I have long been troubled, when speaking French, by the need to refer to two particularly important things as if they were easily individuable entities: one is cancer, the other is hot weather.

In French, one must say not that so-and-so ‘has cancer’, but rather that he has ‘un cancer’. I take it that the English implies a sort of partitive genitive, as if it were the equivalent of the French, ‘Il a du cancer’. But this cannot really be said in French; instead one must speak of the cancer as if it were on an ontological par with a gall stone or a wart: a solid, well-defined, easily individuated entity. Of course sometimes cancer is like this, but not, for example, when it is of the blood or the marrow. It is as if in English we take the diffused, distributed sort of cancer as paradigmatic, and we conceptualize the illness as a condition; whereas in French cancer is assimilated to the tumor, and so the illness is conceptualized instead as an entity.

Hot weather is similarly reified: ‘la canicule’ comes and goes in exactly the same way a storm does. It is a concrete, punctuated meteorological event. In English, by contrast, one simply has hot weather, and this is conceptualized as a long-term, stable condition of the atmosphere, much like a season. Even the proverbial ‘dog days’, connected etymologically to canicule, are distributed over several days. The days themselves are the only countable entity, while the dog-like property (whatever that might be) attaches directly to them.

I have long been struck by the total futility of translating the names for dough-based products on menus aimed at tourists. It makes me crazy when I see a French menu that offers ‘pancake’ as a translation for ‘crêpe’. That a crêpe is not a pancake is manifestly clear to anyone who has ever used the word ‘pancake’ as part of his or her native lexicon. And the reason is that pancakes are simply, by definition, not French.

‘Pancake’ is, one might say, the neutral term for what results from pouring dough into a skillet in America; a rather more culturally inflected term would be ‘flapjack’. Now imagine a Parisian menu that would offer ‘cinammon flapjacks’ as a translation of ‘crêpes à la canelle’. This would be completely absurd, because the folk-term ‘flapjack’ cannot but carry with it connotations of some log cabin in Kentucky or somewhere like that. The French restaurateur’s mistake in calling a crêpe a ‘pancake’ is to suppose that this term is entirely free of the sort of connotative force that ‘flapjack’ clearly has, that it exists in some kind of context-free, purely denotative realm, in which cross-cultural equivalencies can be unambiguously identified and interchanged.

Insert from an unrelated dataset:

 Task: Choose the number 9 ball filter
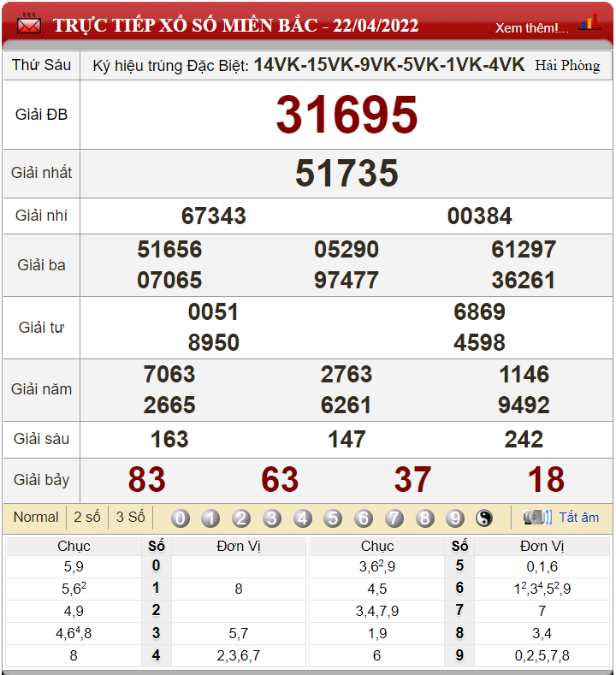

The reason why such a term cannot be found, I think, is because in the end a food product like a crêpe or a tartine or a beignet is really just ‘dough + culture’, that is, a presentation of the raw, undifferentiated mass of dough within a particular cultural context. Attempts at translation from the one context to the other will always seem inadequate (the idea that a cookie is ‘un biscuit’ is another glaring example of this), since, if I may put it this way, biscuits and cookies and muffins and the rest don’t really have any existence of their own, such that one might expect, as one moves from one language to the other, that these things should already be picked out and named.

A. K. Ramanujan writes of the conceptual role of food in traditional Indian thought: “All forms arise out of food and return to it– which is, after all, one of the descriptions of brahman, the ground of being.” Thus in the Indian tradition food comes to play much the same transcendental role as Aristotle’s prime matter or Anaximander’s apeiron. In a more restricted domain, such as the relationship between dough and flapjacks, we may certainly say that the individuated entities that arise out of the mass are in an important sense illusory, and that any thinking person should not waste too much time on getting the names for these fleeting semi-entities right, let alone on finding equivalencies from one language to another.